🤖 AI Summary
In minimally invasive laparoscopic surgery, severe tissue motion and limited field-of-view pose significant challenges for markerless 3D tracking. To address this, we propose an end-to-end, markerless 3D point tracking method leveraging stereo endoscopic video. Our approach innovatively integrates two CoTracker models: one for temporal point tracking across frames, and the other for stereo correspondence between left and right views—enabling seamless conversion from 2D track-any-point (TAP) outputs to high-accuracy 3D motion estimates. Evaluated on a chicken tissue phantom under realistic laparoscopic conditions, our method achieves a mean Euclidean distance error of 1.1 mm at tissue velocities up to 10 mm/s, outperforming existing state-of-the-art methods. Results demonstrate superior accuracy, robustness to motion and occlusion, and real-time capability (≥25 FPS), validating its clinical applicability in robot-assisted surgery. This work establishes a new paradigm for safe surgical navigation and context-aware intraoperative perception.
📝 Abstract
Minimally invasive surgery presents challenges such as dynamic tissue motion and a limited field of view.
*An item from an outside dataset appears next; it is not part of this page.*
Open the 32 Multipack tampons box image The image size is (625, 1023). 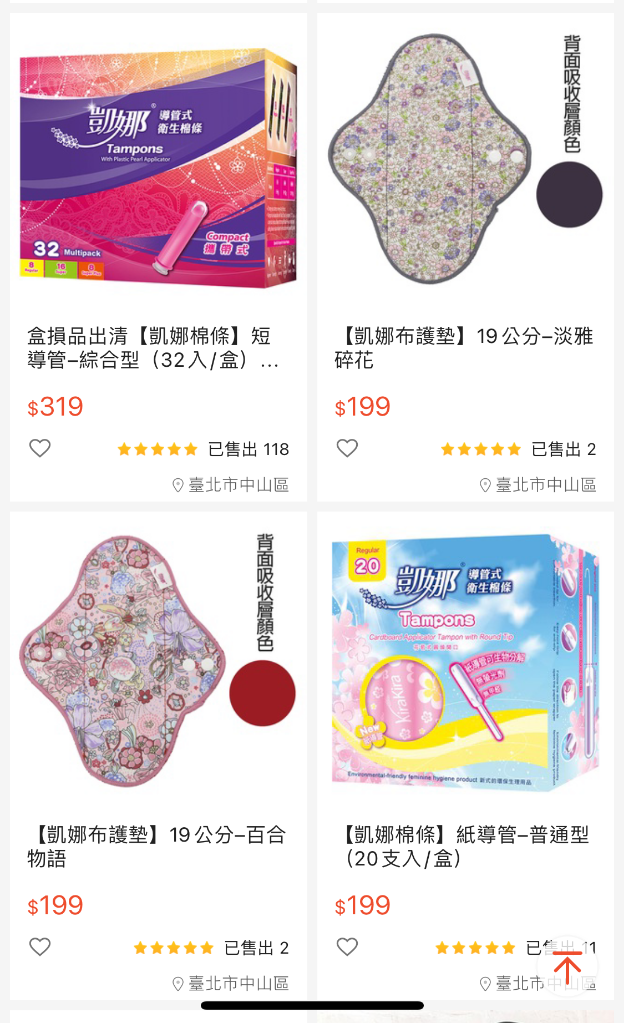(159, 168)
Accurate tissue tracking has the potential to support surgical guidance, improve safety by helping avoid damage to sensitive structures, and enable context-aware robotic assistance during complex procedures. In this work, we propose a novel method for markerless 3D tissue tracking by leveraging 2D Tracking Any Point (TAP) networks. Our method combines two CoTracker models, one for temporal tracking and one for stereo matching, to estimate 3D motion from stereo endoscopic images. We evaluate the system using a clinical laparoscopic setup and a robotic arm simulating tissue motion, with experiments conducted on a synthetic 3D-printed phantom and a chicken tissue phantom. Tracking on the chicken tissue phantom yielded more reliable results, with Euclidean distance errors as low as 1.1 mm at a velocity of 10 mm/s. These findings highlight the potential of TAP-based models for accurate, markerless 3D tracking in challenging surgical scenarios.